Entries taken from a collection
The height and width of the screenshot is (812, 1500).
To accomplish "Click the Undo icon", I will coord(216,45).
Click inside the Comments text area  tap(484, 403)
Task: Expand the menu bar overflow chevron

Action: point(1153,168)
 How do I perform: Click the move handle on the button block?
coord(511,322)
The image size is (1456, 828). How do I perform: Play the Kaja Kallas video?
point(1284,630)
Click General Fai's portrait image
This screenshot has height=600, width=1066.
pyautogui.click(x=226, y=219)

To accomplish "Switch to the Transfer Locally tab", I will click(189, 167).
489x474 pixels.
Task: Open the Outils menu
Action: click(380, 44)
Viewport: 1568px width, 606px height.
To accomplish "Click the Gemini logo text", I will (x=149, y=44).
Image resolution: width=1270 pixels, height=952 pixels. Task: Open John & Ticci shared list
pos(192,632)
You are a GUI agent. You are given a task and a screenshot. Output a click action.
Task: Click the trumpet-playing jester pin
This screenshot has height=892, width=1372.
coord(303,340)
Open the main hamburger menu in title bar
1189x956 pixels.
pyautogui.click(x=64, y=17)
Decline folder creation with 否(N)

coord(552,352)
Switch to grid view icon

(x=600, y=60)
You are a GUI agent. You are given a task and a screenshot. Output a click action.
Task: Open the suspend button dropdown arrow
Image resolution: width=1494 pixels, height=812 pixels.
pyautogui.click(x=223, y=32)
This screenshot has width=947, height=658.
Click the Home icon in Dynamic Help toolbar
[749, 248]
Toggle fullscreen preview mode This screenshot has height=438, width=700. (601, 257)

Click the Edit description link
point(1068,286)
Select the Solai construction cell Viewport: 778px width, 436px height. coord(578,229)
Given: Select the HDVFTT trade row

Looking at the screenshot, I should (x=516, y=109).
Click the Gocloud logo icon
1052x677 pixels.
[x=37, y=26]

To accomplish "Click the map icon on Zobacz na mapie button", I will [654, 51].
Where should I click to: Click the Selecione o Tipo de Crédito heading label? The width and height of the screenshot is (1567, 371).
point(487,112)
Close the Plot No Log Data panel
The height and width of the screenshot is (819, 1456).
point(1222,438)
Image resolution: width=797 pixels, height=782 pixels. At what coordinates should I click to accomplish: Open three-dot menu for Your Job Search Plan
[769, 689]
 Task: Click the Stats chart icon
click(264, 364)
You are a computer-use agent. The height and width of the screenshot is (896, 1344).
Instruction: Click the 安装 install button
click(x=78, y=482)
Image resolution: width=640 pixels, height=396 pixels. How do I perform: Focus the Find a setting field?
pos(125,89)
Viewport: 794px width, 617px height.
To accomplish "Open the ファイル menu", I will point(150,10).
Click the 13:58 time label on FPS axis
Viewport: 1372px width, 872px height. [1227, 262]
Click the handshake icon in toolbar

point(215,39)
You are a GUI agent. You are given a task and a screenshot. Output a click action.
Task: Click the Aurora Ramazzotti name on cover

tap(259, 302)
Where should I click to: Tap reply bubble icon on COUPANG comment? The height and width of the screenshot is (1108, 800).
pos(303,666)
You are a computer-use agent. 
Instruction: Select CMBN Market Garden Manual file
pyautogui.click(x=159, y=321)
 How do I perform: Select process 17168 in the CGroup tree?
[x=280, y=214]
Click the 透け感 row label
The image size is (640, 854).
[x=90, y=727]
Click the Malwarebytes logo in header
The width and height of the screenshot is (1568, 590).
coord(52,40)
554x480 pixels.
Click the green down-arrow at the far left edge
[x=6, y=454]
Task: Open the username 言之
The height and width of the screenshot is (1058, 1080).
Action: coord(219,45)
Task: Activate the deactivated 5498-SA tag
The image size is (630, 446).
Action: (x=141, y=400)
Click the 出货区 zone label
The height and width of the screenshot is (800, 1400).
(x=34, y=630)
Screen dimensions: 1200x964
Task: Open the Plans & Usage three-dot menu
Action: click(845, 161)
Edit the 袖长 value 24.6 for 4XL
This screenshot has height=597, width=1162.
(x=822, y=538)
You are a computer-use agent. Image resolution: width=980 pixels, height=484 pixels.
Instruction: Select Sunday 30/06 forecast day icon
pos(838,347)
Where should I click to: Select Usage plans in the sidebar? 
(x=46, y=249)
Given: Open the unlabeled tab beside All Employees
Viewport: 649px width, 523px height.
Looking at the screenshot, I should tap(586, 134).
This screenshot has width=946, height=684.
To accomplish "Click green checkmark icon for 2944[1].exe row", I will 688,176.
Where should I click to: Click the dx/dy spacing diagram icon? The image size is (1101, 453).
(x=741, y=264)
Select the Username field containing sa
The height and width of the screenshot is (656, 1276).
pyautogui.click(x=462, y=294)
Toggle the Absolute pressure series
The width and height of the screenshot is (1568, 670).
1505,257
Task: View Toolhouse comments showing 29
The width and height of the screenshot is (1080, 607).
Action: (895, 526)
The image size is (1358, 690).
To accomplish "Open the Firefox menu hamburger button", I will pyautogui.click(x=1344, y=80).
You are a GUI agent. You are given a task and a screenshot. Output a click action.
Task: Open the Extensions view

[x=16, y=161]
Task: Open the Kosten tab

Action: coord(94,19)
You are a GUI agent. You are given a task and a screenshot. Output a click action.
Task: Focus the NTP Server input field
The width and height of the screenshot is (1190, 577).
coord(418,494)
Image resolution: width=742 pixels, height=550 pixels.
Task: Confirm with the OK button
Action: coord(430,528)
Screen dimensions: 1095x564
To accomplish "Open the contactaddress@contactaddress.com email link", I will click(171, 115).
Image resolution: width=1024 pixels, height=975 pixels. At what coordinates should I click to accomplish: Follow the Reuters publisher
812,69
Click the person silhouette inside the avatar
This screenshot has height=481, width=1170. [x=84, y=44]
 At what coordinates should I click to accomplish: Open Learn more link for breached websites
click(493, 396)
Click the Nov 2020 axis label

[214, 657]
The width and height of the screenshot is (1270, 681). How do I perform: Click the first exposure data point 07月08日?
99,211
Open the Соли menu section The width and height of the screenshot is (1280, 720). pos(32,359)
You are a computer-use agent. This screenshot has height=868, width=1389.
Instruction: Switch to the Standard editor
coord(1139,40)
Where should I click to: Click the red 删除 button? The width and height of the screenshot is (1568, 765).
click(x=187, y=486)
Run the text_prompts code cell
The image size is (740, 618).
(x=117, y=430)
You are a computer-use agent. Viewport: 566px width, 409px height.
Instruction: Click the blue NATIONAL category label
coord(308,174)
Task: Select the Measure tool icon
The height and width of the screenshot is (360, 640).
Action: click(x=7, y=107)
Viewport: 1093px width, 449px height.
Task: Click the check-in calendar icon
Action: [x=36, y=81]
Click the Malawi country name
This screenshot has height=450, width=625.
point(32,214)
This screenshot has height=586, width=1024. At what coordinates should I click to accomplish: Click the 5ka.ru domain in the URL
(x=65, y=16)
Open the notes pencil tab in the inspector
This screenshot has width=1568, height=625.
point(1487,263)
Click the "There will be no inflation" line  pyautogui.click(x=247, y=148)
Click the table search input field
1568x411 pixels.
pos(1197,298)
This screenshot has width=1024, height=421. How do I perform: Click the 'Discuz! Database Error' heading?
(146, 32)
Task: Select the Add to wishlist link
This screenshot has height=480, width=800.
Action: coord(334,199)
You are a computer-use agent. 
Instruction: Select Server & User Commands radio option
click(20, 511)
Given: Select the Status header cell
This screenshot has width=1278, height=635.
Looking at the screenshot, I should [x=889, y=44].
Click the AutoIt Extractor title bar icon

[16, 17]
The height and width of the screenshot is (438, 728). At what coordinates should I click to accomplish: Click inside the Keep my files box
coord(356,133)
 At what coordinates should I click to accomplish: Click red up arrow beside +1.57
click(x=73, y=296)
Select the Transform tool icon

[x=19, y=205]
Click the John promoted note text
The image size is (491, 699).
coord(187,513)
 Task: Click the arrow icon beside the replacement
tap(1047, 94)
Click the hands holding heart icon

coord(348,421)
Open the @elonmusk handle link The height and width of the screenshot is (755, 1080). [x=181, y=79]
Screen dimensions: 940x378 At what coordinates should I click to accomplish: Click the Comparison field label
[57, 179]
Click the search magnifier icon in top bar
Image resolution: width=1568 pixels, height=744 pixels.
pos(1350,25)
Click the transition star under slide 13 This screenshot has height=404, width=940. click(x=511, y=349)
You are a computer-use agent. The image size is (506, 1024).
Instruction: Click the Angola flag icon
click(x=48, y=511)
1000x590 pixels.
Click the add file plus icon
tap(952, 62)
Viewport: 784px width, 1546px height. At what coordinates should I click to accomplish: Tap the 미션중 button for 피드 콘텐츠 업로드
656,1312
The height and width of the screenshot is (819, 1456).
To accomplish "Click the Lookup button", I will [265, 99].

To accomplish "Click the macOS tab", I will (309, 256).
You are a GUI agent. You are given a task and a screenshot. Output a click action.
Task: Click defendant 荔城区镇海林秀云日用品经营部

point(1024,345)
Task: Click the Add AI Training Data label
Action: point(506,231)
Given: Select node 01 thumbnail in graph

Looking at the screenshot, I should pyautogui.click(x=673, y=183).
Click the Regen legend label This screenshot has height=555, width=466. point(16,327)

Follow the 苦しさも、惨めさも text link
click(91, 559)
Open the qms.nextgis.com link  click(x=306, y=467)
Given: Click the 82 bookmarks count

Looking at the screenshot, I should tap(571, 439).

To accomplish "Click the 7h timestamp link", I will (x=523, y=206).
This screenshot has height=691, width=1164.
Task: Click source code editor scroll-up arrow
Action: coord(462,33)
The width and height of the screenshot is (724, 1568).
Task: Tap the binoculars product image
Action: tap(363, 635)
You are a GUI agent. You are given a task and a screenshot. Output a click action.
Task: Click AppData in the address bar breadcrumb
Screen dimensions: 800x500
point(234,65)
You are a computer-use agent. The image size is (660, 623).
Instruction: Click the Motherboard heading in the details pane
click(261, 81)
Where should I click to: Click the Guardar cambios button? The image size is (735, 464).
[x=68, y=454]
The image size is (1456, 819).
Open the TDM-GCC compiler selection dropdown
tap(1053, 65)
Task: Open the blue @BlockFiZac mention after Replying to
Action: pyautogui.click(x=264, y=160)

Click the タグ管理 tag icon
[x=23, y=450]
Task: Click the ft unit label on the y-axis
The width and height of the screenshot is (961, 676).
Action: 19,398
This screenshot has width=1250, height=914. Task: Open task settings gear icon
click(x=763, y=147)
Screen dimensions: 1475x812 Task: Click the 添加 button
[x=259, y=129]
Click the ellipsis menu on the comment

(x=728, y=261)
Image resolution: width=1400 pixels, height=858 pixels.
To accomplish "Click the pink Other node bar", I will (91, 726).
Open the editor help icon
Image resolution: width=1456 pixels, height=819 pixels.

GIVEN REQUEST
Begin at the entry line that has "You are a computer-use agent. Viewport: 566px" and stop after the one that has "coord(356,133)", then write those lines out again, substituting "Goal" for "Instruction" everywhere and changing nothing else.

EXERCISE SOLUTION
You are a computer-use agent. Viewport: 566px width, 409px height.
Goal: Click the blue NATIONAL category label
coord(308,174)
Task: Select the Measure tool icon
The height and width of the screenshot is (360, 640).
Action: click(x=7, y=107)
Viewport: 1093px width, 449px height.
Task: Click the check-in calendar icon
Action: [x=36, y=81]
Click the Malawi country name
This screenshot has height=450, width=625.
point(32,214)
This screenshot has height=586, width=1024. At what coordinates should I click to accomplish: Click the 5ka.ru domain in the URL
(x=65, y=16)
Open the notes pencil tab in the inspector
This screenshot has width=1568, height=625.
point(1487,263)
Click the "There will be no inflation" line  pyautogui.click(x=247, y=148)
Click the table search input field
1568x411 pixels.
pos(1197,298)
This screenshot has width=1024, height=421. How do I perform: Click the 'Discuz! Database Error' heading?
(146, 32)
Task: Select the Add to wishlist link
This screenshot has height=480, width=800.
Action: coord(334,199)
You are a computer-use agent. 
Goal: Select Server & User Commands radio option
click(20, 511)
Given: Select the Status header cell
This screenshot has width=1278, height=635.
Looking at the screenshot, I should [x=889, y=44].
Click the AutoIt Extractor title bar icon

[16, 17]
The height and width of the screenshot is (438, 728). At what coordinates should I click to accomplish: Click inside the Keep my files box
coord(356,133)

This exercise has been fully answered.